Dataset entries
* * * * * * *
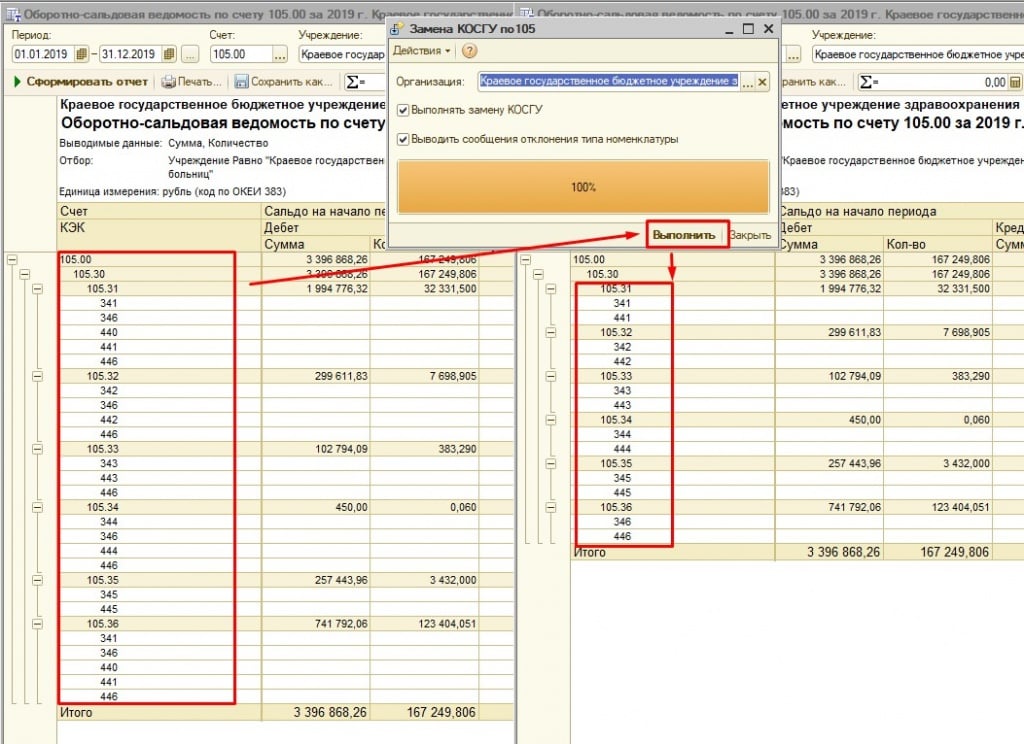Click the help question mark icon
1024x744 pixels.
pos(469,51)
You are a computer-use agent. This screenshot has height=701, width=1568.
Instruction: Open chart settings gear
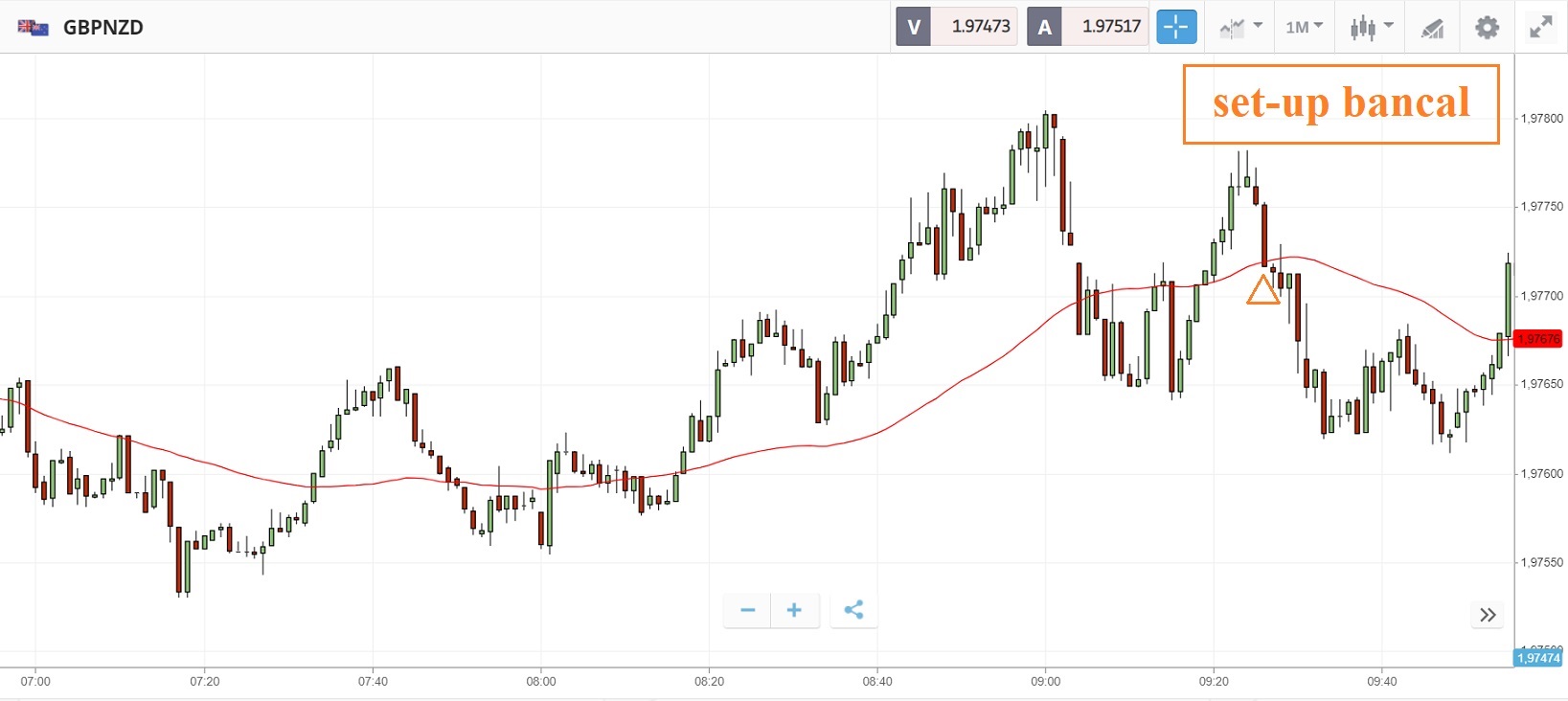1487,27
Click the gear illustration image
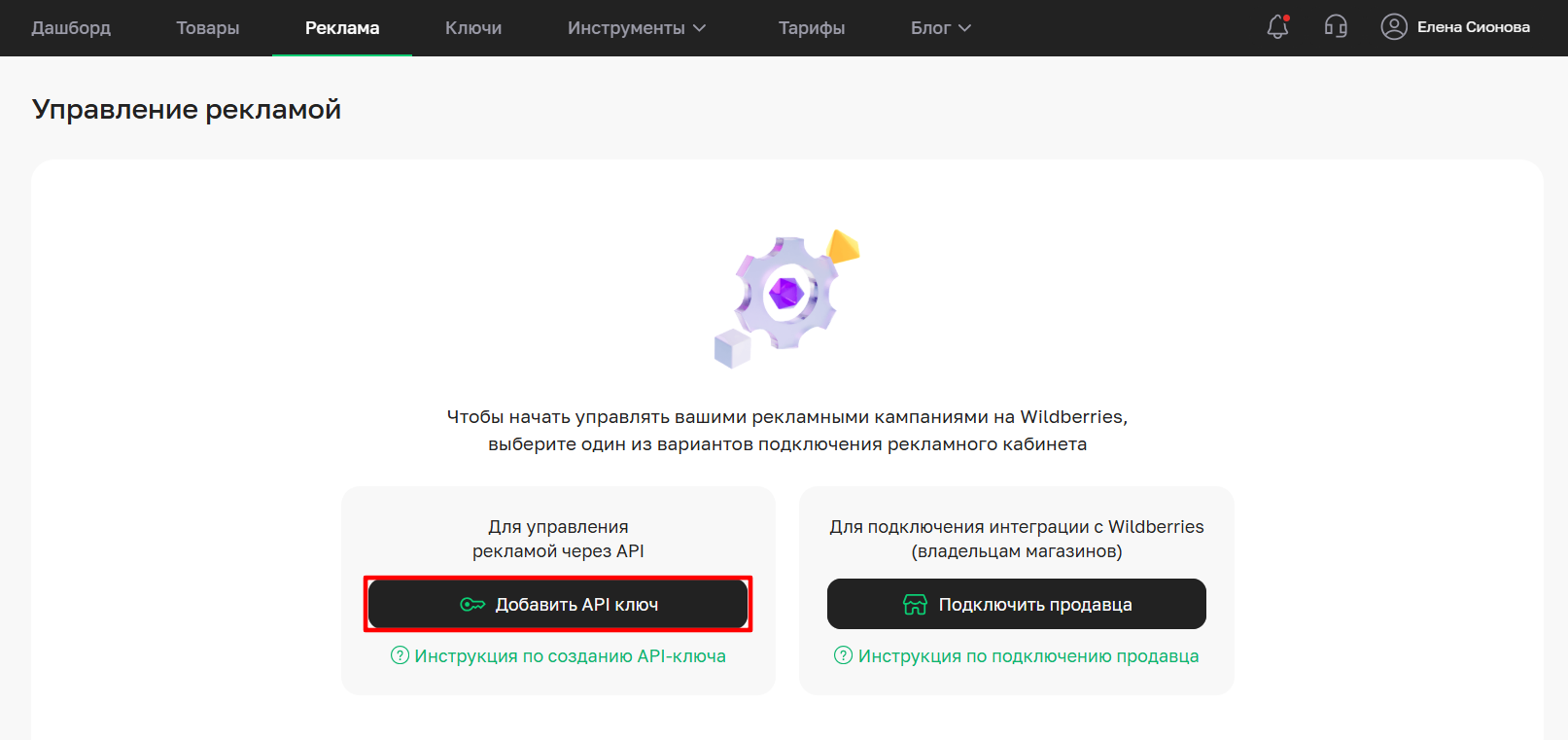Screen dimensions: 1568x740 [x=786, y=297]
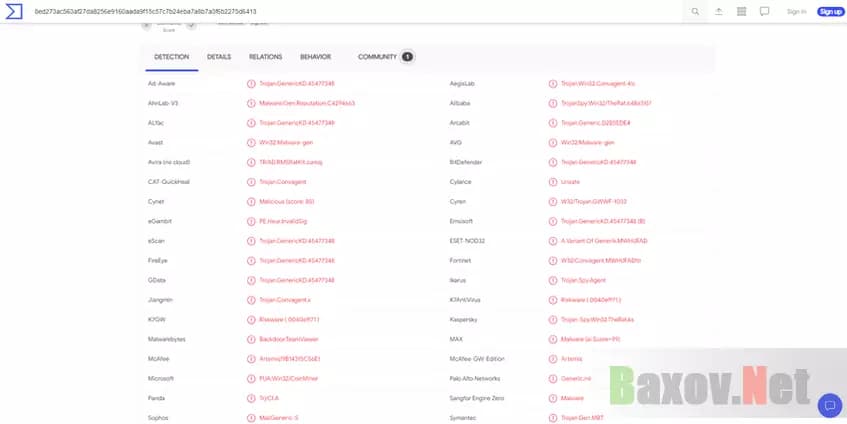Click the Malwarebytes Backdoor.TeamViewer detection
847x424 pixels.
point(297,339)
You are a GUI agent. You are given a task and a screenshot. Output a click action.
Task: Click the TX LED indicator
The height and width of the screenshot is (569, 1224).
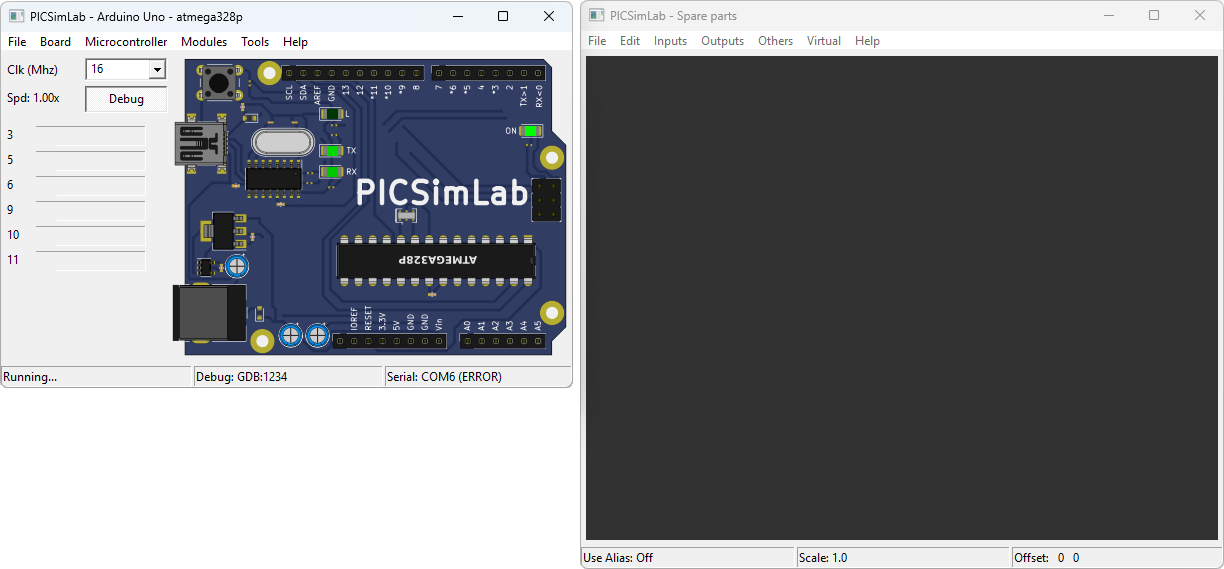[331, 150]
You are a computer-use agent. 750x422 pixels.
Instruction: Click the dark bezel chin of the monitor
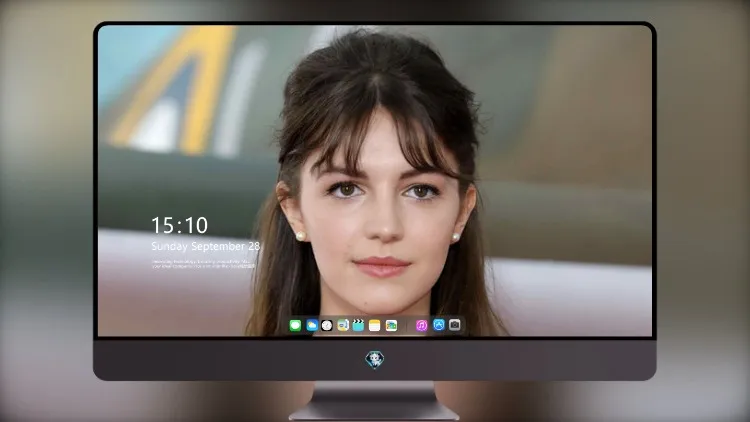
* * * * * * *
:: REQUIRED ACTION ::
From the line containing "You are a GUI" down to the last line of the entries above, set down every line exactly. Omit all pictures.

:: WRITTEN SOLUTION ::
You are a GUI agent. You are given a task and a screenshot. Output a click action.
Task: Click the TX LED indicator
The height and width of the screenshot is (569, 1224).
[331, 150]
You are a computer-use agent. 750x422 pixels.
Instruction: Click the dark bezel chin of the monitor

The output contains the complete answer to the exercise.